Filed under: Action, Anarchist Movement, Northeast
Dear Anonymous Stone-Thrower,
A rock left from your beautiful hand into the Pittsburgh night searching for either a bank window, a storefront, or maybe even the visor of a riot cop’s helmet to embrace. In a strange turn of events, my face obstructed the stone from reaching its final destination and, instead of the intended glass being shattered, my teeth were cracked into pieces and blood sprayed from my mouth like a scene from a ’70s slasher-flick. I ask you not to worry about my teeth, they are of little worth to revolutionaries; let’s remember how Bakunin got along just fine with his scurvy-ridden chompers. In fact, I’d gladly loose all my teeth, have a few fingers severed, and even a leg amputated if it would ensure that stones would continue to fly at demonstrations. A simple revolutionary cost-benefit analysis like this must surely take into account the fact that teeth are just minuscule parts of the grand expression we call a smile and smiles can not blossom on our faces without riots consuming the metropolis. So, please keep hurling those bricks into the dark sky for the sake of the world’s happiness rests upon this.
My dear, I write you this love letter to also ask you, better yet, to implore you to never regret what happened this past Thursday in Pittsburgh. Despite what anyone might say, your aim -or your lack thereof- is not to blame and I insist that the fault belongs solely to my face, and to my face alone, for clumsily finding its way into the rock’s path. Place all the guilt on my head… Literally. And in my throbbing skull, hypotheticals squirt out of my jarred brain. What is the exact nature of friendly-fire but a combination of the two elements essential to the composition of any revolutionary: friends and fire? Yes! I can assure you that you will never hear liberal complaints about the irresponsibility of the black bloc or banal whining about the careless violence displayed in a riot come from my now disfigured lips. For I know all too well that gestures cannot be beautiful without victims.
And so, I gladly rejoice in my newfound victimhood. Because, clearly you don’t have to be Octave Mirbeau to locate the uncanny semblance between pain and pleasure.

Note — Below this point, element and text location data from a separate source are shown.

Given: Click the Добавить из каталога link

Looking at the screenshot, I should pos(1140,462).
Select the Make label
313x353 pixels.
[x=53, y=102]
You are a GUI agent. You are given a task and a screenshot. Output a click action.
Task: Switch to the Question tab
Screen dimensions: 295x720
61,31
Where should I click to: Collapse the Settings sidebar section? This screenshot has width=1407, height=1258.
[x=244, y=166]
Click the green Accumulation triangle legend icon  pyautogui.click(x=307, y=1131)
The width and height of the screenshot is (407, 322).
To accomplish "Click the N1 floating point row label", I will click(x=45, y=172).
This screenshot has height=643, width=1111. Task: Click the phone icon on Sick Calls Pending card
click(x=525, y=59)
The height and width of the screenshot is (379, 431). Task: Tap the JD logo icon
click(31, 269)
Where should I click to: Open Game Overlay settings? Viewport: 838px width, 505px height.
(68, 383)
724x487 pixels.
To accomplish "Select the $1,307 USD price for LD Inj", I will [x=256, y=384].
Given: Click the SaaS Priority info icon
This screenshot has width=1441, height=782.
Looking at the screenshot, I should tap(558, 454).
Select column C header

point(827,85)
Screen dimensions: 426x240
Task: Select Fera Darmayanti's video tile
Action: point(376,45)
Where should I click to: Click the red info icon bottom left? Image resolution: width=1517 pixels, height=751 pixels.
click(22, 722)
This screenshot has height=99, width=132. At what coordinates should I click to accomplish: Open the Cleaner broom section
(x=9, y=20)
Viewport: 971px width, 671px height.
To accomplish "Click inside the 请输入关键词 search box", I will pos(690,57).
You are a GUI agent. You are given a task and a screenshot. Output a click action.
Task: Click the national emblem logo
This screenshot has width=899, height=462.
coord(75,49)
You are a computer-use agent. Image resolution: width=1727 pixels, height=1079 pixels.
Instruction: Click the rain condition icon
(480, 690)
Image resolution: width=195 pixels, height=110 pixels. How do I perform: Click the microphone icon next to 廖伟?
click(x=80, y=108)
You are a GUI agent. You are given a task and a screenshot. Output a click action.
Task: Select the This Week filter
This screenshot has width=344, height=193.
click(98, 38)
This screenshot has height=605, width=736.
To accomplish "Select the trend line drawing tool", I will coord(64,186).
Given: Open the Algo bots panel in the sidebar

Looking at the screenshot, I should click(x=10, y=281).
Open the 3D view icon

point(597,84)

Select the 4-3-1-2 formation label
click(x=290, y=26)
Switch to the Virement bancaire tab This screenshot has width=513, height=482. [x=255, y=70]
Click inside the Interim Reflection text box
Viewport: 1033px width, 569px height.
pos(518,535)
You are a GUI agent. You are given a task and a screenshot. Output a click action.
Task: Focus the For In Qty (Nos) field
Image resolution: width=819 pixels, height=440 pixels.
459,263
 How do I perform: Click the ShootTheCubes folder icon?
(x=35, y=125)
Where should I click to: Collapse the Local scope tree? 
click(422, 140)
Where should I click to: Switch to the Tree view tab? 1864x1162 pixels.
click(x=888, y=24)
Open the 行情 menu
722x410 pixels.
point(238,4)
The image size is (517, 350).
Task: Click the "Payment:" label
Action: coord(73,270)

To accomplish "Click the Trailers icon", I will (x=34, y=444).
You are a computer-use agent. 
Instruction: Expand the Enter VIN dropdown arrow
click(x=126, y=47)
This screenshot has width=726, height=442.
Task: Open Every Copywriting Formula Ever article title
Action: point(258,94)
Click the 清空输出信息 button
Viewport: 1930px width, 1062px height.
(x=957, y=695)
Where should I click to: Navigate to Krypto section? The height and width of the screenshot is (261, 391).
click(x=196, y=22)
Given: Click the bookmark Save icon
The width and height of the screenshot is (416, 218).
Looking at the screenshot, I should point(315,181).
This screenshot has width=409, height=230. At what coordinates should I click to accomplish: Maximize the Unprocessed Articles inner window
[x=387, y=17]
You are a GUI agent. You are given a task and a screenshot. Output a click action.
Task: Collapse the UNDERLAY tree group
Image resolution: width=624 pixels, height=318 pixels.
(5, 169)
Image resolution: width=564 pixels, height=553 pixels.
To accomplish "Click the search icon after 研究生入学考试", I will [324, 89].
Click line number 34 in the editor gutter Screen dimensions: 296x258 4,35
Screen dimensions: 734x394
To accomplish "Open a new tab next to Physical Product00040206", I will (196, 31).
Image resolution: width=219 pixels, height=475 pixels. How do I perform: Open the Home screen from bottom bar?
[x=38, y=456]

Your brick toss became for me an erotic spanking par excellence. It was nothing less than a treat for me to feel your subjective will, set on battering alienated capitalist objectivity, instead rupture my class-conditioned proletarianized existence. My love, you unknowingly set into motion my own personal de-subjectification: your wild pitch broke my identity and my gum-line. Gorgeous it was, how the hard stone, your soft hand, and your sleek body coupled into a machine with a flow that caressed my lips, leaving traces of your desire around my mouth, and, at the same time, produced the strangest of Craigslist Missed Connections. I long for you, Anonymous Stone-Thrower, and I so badly want to tell you that you are my hero and also say thank you. Thank you for finally letting me experience a riot from another angle. Thank you for fulfilling this pressing need, described best by Baudelaire when he scribbled:
I would be happy not only as a victim; it would not displease me to play the hangman as well-so as to feel the revolution from both sides!
If my burning wish to someday meet you is ever granted, please ignore my hideous, scab covered lips, pretend they are casualties of sensual but nonetheless overzealous nibbling, and let us kiss like lovers’ deprived from each other for too long. I anticipate this day like I yearn for the day we all storm the heavens.